▶ How to complete this task
Beginning at the line that contains "Where should I click to: Click the board", write out every line down to the end of the records, with both ends kept and nothing added.

▶ Material for the task
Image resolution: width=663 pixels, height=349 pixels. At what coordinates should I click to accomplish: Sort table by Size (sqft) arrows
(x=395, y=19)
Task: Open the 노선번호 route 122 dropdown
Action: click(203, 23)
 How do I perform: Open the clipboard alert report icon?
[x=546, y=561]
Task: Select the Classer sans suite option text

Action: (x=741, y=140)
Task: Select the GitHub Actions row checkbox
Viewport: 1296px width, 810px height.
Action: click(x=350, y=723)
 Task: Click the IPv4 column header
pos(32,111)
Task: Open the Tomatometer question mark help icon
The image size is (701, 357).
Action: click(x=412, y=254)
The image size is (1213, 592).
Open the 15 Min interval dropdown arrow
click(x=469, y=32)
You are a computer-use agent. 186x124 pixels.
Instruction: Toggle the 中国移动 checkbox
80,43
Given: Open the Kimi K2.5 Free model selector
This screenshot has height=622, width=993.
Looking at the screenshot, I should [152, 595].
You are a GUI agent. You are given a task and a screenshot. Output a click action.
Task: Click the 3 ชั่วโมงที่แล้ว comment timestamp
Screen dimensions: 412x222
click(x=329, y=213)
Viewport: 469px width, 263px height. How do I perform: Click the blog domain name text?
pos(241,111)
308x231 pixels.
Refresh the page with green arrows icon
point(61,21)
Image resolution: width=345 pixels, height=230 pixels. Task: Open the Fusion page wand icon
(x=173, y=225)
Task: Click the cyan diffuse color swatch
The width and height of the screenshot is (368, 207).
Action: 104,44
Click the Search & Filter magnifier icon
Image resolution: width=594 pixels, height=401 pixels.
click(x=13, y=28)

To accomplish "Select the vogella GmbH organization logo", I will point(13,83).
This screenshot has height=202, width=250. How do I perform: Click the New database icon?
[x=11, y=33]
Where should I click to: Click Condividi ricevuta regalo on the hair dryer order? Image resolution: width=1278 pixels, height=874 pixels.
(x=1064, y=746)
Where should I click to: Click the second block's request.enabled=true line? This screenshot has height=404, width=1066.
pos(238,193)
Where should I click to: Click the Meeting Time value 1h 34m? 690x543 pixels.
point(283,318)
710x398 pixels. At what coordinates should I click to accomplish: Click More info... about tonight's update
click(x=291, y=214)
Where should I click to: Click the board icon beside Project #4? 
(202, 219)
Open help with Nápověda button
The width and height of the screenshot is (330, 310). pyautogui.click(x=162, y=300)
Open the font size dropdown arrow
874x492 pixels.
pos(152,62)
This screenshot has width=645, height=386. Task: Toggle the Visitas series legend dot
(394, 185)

▶ Exercise output
Where should I click to: Click the board icon beside Project #4? 
(202, 219)
Open help with Nápověda button
The width and height of the screenshot is (330, 310). pyautogui.click(x=162, y=300)
Open the font size dropdown arrow
874x492 pixels.
pos(152,62)
This screenshot has width=645, height=386. Task: Toggle the Visitas series legend dot
(394, 185)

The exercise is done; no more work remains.